WHAT YOU ARE ASKED TO DO
Show each line in the listing below that contains the word "computer".

LISTED RECORDS

==============================

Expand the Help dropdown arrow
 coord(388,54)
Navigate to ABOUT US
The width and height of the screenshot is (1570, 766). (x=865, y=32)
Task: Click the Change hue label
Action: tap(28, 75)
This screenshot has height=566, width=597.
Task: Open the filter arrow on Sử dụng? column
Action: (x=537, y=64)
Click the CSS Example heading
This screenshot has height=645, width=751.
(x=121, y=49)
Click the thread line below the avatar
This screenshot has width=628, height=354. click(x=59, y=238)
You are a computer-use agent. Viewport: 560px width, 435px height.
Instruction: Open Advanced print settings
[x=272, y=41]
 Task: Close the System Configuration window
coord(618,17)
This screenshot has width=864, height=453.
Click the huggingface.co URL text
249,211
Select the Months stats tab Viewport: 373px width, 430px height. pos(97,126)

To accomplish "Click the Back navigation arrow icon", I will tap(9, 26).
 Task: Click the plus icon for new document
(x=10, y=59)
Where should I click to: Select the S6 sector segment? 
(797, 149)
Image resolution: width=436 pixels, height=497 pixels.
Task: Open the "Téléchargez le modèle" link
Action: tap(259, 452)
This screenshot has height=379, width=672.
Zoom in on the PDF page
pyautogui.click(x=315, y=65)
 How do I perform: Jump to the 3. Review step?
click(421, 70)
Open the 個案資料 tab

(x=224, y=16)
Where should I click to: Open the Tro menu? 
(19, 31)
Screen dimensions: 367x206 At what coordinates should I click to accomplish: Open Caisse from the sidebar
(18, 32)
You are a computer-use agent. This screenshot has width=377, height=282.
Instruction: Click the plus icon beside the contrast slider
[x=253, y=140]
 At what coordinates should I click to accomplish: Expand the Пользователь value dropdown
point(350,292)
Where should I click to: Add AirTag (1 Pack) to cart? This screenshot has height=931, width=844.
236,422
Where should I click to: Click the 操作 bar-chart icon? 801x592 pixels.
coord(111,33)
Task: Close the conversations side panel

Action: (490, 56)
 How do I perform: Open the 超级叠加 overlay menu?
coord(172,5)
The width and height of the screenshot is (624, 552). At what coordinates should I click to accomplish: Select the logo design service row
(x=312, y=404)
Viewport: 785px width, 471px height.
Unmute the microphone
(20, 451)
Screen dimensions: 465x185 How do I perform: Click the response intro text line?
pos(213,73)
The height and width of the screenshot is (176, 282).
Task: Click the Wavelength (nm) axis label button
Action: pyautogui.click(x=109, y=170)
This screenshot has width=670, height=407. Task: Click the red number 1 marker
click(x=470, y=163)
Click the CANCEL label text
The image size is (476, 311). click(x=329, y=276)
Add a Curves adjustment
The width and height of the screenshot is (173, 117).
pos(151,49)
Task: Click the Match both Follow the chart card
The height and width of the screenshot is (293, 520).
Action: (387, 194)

==============================

EXERCISE OUTPUT
You are a computer-use agent. Viewport: 560px width, 435px height.
You are a computer-use agent. This screenshot has width=377, height=282.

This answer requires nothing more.